COMPANY PROFILE
Volkswagen AG manufactures and sells automobiles primarily in Europe, North America, South America, and the Asia-Pacific. The company operates in four segments: Passenger Cars and Light Commercial Vehicles, Commercial Vehicles, Power Engineering, and Financial Services. The Passenger Cars and Light Commercial Vehicles segment develops vehicles and engines, and light commercial vehicles; and produces and sells passenger cars and related parts. The Commercial Vehicles segment develops, produces, and sells trucks and buses; and offers parts and related services. The Power Engineering segment offers large-bore diesel engines, turbomachinery, special gear units, and propulsion components. The Financial Services segment provides dealer and customer financing, leasing, banking and insurance, fleet management, and mobility services. The company also offers motorcycles. It provides its products under the Volkswagen Passenger Cars, Audi, KODA, SEAT, Bentley, Porsche, Volkswagen Commercial Vehicles, Scania, MAN, Lamborghini, Ducati, and Bugatti brands. Volkswagen AG was incorporated in 1937 and is based in Wolfsburg, Germany.
Style Factor Screening
Here’s how VW scores versus the other 199 brands in the brands 200 index. This is our investable universe for Dynamic & Core Brands.

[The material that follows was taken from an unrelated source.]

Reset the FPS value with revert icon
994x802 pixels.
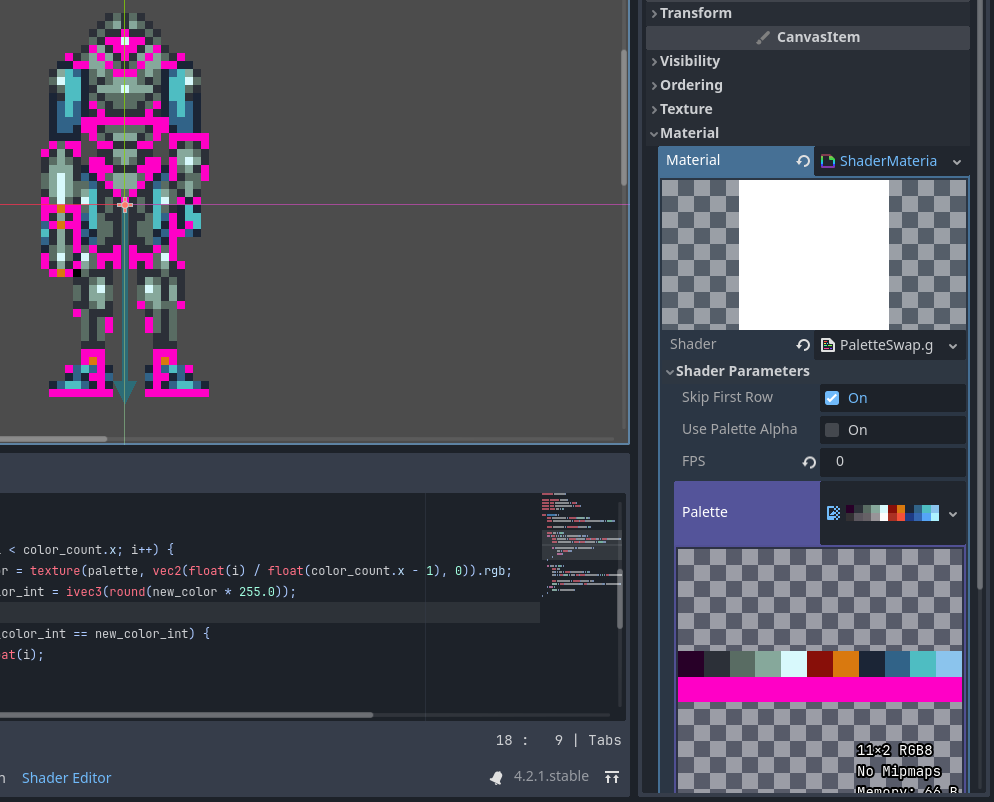[x=809, y=462]
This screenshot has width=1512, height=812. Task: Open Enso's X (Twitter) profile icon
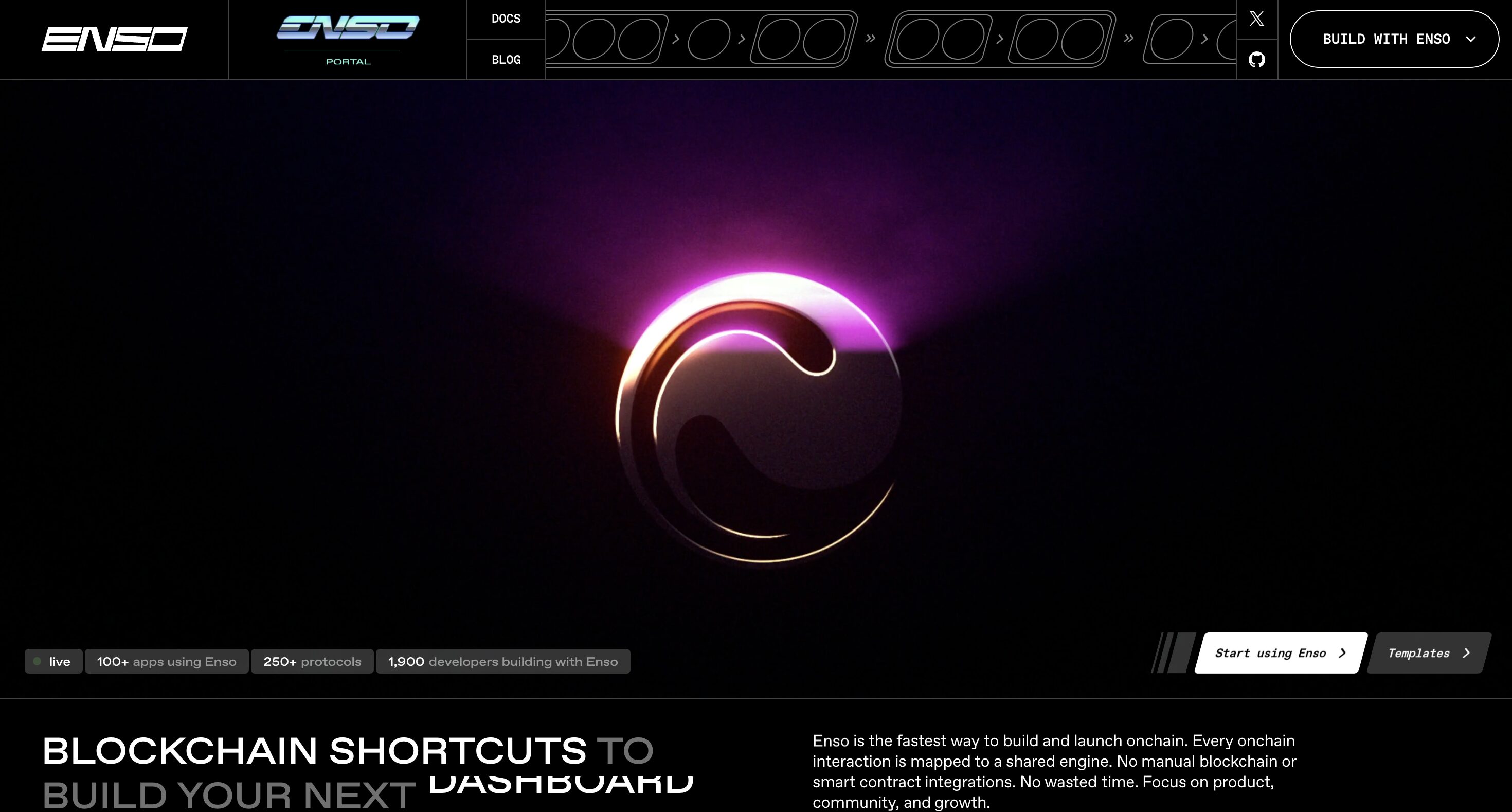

92% in our proprietary Sustainable Yield Basket
86% in high dividend yield
100% in high FCF Yield
91% high FCF growth
90% in our proprietary value opportunities basket
99% in 3 year dividend growth
97% low price/sales
98% high total revenues TTM
96% high total free cash flow TTM
95% top EPS surprises last quarter
12/28/21 Update:
VW is one of the most under-valued brands in the brands 200 index. I generally don’t love the auto or airline businesses given they are asset heavy, low margin, high fixed cost businesses but VW is one of those sum of the parts type opportunities. These can be difficult because often management teams do not understand why their stock trades at a structural discount, nor do they like to make radical decisions to unlock value. The potential to unlock value at VW seems to obvious and attractive to ignore. When Ferrari was spun out of Fiat, the fast growing, super sexy and relevant brand of Ferrari became a growth investor darling. A spin-out of Porsche and/or Audi would be an even more attractive unlocking of value at a time when VW has massive R&D spending goals for the EV initiative, including the battery initiative. As we sit today, the value of Porsche embedded inside VW is worth more than the total market cap of VW. In my opinion, the activists will be circling the longer VW stalls on this obvious opportunity. The controlling family of Porsche has also been much more open to this unlock of value lately. Investors generally fall into two broad categories: growth and income. So why not spin-off the growth brands into 1 newco and allow growth investors to own that business while allowing income investors to own the stable, predictable portion of VW. 2 businesses that are easy to categorize for investors and that are highly relevant in their peer groups is a home run imo. In the meantime, the value in VW is too attractive to ignore. The VW stake is currently being build and <2% weight so I’ll continue to add to the position on days when the market doesn’t like the car makers.